The divorce petition will contain specific claims and statements of fact that are alleged to justify the divorce. You must specifically answer each of these claims and statements fact, and either admit or deny each one. For example, your spouse may claim to be entitled to sole physical custody of the children. You may deny this claim and provide supporting statements of fact, such as the fact that your children would have to change schools to live with your spouse.
You are entitled to make counterclaims -- claims that you would have made if you had filed the petition yourself. For example, you may demand sole physical custody of the children, or you may ask the court to assess all court costs and legal fees against your spouse. Your counterclaims should be accompanied by statements of fact that, if proven true, would justify the demands that you are making. If you and your spouse already made a marital dissolution agreement and his petition reflects the terms of the agreement, you may simply admit all of his claims and statements of fact and decline to make any counterclaims.
Different jurisdictions impose different formal requirements for an answer. Although some jurisdictions require you to draft your answer on your own, many require the use of pre-printed forms. For example, each of your spouse's claims and statements of fact may be numbered, and you may be required to check "admitted" or "denied" and provide a brief explanation. The form may include a separate section for counterclaims. It will also include a certificate of service in which you confirm that you served a copy on your spouse or his attorney. It may also include an identify verification section requiring your notarized signature.
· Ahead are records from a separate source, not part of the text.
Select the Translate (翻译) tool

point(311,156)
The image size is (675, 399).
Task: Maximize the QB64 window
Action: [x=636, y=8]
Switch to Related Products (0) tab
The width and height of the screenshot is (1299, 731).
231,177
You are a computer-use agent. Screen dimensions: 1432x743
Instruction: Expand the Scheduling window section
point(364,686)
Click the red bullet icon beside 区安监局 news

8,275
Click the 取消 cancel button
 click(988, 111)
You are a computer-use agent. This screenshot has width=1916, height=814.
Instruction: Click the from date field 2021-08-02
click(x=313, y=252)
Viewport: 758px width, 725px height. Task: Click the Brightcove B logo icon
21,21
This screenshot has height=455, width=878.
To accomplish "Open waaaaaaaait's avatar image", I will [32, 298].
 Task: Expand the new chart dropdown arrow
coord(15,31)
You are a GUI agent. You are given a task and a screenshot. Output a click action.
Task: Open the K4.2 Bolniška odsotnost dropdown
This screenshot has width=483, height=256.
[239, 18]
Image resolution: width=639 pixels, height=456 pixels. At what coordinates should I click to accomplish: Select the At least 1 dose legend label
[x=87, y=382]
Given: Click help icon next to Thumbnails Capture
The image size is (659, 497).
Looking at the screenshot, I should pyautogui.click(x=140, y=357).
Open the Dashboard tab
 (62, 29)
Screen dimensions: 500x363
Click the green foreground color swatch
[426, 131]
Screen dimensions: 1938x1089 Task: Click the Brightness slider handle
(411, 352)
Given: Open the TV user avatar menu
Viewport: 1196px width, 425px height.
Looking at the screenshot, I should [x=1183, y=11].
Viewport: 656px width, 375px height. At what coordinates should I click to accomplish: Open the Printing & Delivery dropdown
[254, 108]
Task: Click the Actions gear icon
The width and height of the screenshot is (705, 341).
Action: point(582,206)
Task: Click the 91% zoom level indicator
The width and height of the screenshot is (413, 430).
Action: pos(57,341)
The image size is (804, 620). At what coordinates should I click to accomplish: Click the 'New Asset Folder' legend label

If you fail to file your answer by the deadline, or if you send it by regular mail and it never arrives, the court may allow you to file a late answer by signing a form as long as you show up at the hearing. If you don't file an answer and don't show up at the hearing, the court may enter a default judgment against you, and the terms of the divorce may reflect terms demanded by your spouse. If a default judgment is entered against you, you may contest it later if you can show that you were never served with the summons. You may also contest child support and custody orders, even if you ignored the summons, by showing that these orders are not in the best interests of the child based on evidence that was not presented at the hearing.